I am on a mailing list for the Organic Consumers Association and thought that I would share this article that was recently sent to me.
San Francisco Bay Ar, CA
(Zone 9b)

July 13, 2007
1:02 AM

Post #3729672

The petrochemical pesticides disrupt the protein synthesis in the plants, which weakens them and makes them call out for more bugs. You may be interested in the work of Francis Chaboussou and the trophobiosis concepts.
Chula Vista, CA

July 13, 2007
3:14 AM

Post #3730254

It's not so much the pesticides (insecticides, fungicides etc), but specifically the petroleum based and phosphate based fertilizers that are deterimental to the beneficial bacteria in the soil. These bacteria do everything from fixing nitrogen from the atmosphere, to breaking down organic matter, and mineralization, or releasing nutrients for plants to consume. They also out number the bad pathogens and out compete them for space on root systems and leaves. Without their presence, the plants are like drug addicts waiting for a fix.
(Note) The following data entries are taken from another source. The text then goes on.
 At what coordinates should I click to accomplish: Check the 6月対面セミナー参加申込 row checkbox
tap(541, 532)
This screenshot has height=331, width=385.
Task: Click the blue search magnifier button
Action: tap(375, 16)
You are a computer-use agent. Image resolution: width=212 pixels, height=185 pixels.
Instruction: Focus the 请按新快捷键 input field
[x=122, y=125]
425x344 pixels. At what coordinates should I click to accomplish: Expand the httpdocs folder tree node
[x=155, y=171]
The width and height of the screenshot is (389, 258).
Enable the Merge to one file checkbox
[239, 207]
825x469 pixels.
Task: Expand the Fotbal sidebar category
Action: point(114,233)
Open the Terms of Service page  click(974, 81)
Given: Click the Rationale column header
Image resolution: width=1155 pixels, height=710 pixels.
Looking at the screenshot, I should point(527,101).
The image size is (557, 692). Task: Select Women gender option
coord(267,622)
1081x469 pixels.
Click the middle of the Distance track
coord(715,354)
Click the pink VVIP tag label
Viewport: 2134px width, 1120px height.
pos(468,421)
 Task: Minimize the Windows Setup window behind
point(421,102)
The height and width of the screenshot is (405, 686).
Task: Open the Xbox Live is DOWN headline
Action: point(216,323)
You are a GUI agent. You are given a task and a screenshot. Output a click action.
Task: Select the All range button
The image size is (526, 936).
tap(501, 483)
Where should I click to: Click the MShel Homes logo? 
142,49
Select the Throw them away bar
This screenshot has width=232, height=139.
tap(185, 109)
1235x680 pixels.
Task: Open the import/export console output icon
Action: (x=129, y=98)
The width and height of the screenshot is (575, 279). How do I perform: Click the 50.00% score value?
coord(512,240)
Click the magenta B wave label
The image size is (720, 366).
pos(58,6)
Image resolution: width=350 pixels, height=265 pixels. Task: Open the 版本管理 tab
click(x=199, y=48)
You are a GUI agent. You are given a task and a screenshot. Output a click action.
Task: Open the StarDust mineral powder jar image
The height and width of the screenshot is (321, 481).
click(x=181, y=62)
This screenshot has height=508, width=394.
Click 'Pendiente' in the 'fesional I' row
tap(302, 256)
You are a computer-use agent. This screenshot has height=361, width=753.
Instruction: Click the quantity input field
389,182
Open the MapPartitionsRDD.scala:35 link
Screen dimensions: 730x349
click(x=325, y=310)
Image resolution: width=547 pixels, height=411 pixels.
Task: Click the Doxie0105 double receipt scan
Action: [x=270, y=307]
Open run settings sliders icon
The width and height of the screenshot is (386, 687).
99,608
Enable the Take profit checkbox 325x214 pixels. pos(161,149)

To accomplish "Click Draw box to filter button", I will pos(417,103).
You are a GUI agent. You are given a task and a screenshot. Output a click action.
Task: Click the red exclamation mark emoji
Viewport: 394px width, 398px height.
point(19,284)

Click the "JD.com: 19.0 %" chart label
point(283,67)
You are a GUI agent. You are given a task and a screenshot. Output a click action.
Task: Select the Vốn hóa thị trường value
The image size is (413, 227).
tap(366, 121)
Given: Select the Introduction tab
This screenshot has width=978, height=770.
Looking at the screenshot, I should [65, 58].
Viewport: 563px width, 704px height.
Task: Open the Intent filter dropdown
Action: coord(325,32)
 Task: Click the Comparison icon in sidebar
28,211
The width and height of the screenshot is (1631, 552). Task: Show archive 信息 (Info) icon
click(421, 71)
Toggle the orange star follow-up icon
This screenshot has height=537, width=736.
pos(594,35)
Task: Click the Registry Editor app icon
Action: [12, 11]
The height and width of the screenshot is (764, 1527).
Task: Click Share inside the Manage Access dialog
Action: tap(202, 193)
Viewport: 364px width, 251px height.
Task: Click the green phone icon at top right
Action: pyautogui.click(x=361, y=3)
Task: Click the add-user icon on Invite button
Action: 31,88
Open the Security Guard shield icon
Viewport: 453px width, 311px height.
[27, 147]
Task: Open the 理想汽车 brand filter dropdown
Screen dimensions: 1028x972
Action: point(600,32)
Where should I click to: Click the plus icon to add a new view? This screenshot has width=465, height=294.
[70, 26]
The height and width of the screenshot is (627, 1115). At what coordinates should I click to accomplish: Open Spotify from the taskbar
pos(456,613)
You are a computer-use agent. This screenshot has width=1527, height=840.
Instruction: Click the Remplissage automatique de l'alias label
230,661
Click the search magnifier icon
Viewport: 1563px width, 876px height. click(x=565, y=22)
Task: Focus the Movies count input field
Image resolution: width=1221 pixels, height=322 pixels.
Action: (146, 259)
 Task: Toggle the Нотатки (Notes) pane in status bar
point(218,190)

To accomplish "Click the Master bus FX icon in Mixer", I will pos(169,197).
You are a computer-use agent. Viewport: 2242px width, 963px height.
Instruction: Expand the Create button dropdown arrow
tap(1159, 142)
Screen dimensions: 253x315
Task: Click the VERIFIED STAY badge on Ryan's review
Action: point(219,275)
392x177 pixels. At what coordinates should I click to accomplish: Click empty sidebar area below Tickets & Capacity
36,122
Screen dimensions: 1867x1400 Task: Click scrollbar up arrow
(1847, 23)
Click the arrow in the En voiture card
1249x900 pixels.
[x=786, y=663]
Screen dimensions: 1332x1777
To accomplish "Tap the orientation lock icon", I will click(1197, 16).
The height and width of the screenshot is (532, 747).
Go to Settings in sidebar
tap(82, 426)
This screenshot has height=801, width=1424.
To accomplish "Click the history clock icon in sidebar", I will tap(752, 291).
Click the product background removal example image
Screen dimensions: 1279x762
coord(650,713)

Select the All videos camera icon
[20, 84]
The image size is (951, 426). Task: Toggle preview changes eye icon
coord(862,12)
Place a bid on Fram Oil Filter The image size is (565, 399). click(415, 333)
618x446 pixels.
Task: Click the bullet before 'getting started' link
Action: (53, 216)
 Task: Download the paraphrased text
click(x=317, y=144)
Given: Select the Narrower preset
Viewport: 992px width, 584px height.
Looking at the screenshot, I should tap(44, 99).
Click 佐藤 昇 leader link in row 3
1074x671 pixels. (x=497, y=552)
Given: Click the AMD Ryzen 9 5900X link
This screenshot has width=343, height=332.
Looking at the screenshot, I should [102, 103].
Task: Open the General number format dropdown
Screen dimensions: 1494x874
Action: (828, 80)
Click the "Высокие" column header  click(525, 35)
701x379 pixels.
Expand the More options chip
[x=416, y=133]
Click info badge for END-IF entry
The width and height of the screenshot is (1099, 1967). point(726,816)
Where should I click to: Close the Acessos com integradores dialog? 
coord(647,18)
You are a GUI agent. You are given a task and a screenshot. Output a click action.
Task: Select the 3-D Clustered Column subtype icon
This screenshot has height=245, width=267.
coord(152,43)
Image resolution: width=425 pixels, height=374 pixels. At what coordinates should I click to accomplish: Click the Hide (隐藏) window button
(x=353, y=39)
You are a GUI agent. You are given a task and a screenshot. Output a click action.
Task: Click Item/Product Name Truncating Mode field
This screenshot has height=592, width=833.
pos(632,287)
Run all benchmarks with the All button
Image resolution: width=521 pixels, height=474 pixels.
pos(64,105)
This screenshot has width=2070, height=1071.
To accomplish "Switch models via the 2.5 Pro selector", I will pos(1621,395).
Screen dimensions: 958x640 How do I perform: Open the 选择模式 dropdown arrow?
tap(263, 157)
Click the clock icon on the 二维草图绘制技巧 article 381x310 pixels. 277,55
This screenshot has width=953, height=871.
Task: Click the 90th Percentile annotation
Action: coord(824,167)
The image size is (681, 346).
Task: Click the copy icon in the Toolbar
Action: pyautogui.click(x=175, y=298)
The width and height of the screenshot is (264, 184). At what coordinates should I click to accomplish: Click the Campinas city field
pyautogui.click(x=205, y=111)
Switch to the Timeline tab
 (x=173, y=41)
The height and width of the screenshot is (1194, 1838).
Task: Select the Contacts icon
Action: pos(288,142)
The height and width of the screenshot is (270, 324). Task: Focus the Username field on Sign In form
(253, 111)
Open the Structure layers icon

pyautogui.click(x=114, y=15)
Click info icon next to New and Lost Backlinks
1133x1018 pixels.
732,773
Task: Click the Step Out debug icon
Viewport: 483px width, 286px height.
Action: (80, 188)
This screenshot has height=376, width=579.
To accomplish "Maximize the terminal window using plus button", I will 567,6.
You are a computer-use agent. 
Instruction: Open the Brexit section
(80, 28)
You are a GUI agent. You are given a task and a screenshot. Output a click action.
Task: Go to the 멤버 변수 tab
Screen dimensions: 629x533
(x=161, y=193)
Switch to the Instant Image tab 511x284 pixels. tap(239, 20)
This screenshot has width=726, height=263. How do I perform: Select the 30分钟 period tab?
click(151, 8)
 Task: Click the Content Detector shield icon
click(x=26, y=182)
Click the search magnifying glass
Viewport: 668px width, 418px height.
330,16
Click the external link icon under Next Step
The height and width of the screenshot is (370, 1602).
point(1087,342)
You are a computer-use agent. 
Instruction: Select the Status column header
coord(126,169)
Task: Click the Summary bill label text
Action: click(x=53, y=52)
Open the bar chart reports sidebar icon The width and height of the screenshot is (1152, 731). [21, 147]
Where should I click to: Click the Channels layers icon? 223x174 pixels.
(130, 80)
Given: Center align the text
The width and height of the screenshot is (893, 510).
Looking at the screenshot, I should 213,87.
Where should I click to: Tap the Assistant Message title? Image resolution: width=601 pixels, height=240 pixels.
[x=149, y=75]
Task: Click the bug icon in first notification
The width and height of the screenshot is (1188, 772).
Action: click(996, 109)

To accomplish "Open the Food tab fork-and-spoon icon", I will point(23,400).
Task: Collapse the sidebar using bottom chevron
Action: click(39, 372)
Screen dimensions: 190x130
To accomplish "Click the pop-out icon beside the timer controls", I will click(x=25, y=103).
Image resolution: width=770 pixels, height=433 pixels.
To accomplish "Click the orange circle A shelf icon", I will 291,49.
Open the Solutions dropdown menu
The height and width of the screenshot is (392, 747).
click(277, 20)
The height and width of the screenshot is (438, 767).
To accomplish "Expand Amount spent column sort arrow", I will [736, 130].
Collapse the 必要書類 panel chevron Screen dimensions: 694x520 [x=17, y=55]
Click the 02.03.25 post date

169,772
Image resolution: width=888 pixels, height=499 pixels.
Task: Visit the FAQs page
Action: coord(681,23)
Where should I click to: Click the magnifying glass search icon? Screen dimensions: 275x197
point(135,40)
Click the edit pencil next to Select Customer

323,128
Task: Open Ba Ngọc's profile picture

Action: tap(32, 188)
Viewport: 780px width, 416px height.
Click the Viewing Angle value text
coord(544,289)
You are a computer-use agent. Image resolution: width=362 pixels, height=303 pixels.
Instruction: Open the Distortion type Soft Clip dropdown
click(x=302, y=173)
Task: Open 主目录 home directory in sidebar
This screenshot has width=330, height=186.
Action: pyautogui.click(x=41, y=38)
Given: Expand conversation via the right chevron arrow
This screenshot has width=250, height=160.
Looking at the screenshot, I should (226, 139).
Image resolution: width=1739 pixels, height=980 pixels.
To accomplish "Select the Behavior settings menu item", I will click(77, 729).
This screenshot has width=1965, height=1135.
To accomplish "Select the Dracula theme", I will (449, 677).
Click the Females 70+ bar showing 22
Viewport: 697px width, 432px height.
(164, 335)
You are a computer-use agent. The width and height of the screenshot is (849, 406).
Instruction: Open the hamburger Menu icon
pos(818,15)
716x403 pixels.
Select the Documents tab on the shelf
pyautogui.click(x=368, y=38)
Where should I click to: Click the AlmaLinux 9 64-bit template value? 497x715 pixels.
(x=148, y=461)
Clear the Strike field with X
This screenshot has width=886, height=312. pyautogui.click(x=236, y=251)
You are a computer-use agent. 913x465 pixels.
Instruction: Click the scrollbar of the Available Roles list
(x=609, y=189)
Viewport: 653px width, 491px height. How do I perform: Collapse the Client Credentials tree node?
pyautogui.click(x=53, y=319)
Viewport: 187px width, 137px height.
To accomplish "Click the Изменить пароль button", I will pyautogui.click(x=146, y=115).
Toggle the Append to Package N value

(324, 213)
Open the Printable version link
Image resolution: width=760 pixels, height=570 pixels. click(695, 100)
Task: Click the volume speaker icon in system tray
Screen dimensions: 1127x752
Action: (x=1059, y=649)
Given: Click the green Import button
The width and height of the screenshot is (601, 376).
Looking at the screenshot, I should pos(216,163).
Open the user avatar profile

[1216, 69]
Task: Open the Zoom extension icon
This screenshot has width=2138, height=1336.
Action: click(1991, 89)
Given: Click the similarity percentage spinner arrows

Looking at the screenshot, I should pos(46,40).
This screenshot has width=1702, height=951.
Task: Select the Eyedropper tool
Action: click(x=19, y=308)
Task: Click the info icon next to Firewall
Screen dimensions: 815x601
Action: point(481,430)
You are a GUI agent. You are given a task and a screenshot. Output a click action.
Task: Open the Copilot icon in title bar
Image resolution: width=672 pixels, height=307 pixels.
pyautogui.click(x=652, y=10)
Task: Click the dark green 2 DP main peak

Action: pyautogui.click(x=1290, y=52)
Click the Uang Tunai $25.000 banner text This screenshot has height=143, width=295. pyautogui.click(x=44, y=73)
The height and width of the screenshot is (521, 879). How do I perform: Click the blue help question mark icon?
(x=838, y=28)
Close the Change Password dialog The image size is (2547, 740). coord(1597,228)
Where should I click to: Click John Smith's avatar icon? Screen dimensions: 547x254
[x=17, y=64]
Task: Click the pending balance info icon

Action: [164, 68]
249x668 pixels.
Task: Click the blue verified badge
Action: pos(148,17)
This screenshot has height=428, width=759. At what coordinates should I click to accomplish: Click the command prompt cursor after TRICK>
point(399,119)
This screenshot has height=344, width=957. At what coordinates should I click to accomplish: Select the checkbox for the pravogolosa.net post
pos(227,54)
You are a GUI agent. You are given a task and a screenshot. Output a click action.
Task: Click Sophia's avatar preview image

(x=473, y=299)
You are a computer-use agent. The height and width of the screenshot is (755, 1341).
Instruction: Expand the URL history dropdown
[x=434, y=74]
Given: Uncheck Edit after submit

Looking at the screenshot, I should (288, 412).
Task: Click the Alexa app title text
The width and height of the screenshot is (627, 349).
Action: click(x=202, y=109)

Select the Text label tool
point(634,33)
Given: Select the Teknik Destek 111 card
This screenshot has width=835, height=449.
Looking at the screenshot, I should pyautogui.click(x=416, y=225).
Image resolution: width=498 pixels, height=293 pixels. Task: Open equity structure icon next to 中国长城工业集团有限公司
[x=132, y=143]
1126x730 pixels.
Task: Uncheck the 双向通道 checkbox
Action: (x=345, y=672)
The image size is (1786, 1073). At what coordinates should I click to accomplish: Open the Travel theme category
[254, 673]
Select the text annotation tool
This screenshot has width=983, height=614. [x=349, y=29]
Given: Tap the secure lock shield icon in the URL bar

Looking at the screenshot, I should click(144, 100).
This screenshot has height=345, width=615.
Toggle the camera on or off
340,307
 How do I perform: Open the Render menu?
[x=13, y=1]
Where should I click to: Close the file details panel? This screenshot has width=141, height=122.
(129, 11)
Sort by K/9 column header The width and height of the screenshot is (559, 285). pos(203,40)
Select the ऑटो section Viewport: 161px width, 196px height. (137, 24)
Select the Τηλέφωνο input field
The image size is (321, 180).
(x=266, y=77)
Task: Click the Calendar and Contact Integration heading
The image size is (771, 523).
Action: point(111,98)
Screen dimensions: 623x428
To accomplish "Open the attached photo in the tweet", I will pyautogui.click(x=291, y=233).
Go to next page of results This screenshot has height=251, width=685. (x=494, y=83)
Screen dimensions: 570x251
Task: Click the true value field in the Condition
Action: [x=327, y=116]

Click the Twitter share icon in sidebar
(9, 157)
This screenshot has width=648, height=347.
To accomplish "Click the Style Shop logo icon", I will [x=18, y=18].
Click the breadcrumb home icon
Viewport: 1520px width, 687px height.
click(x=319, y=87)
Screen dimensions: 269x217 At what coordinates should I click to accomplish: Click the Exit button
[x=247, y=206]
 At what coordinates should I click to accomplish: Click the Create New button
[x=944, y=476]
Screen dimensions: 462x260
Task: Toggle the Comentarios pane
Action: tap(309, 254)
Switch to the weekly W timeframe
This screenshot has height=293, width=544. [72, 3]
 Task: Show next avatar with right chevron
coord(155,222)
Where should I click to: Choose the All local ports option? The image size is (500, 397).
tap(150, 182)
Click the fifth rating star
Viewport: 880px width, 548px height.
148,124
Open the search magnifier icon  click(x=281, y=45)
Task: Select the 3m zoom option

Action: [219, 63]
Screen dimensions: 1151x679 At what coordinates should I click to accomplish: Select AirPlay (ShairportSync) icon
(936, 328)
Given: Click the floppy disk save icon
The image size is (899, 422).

The key here is to focus our efforts on feeding the soil and the soil will feed the plants!
Adrian, MO
(Zone 6a)

July 13, 2007
7:01 AM

Post #3730566

I always thought or at least my "pests", like nice beautiful lush new healthy foiliage. they don't like the blackspotted, mildewed, yellow disfigured leaves. and would certainly skip a weak plant. That's called, the bugs are smarter than we are concept. BSTWA.
as far as petro based anything, i've always heard diesel is a weedkiller the first year and a fertilizer after that. hmmm. that's probably why they test for microbes in the fuel cause it can clog your filter.
I'm beginning to think there will never be just an observational, totally neutral study.
it's about whatever sells something whether it be a pesticide, herbacide, organic magazine or whatever. i'm very curious about how everything inter-relates, out of my own curiosity, and i think i'll just have to rely on my own observations for now.

Metro DC, MD
(Zone 7a)

July 13, 2007
11:28 AM

Post #3730742

Hmmm. Well, I confess that this is all new to me. Thanks for the input. I'm going to keep reading.
Adrian, MO
(Zone 6a)

July 13, 2007
4:32 PM

Post #3731806

hello wrightie, I think that's what makes gardening so fun. Plants are just so unpredictable at times and when the experts list all of the possible exceptions to their rules and theories, it makes you wonder what they really had to say in the first place or if the book is worth the ink and paper it's printed on.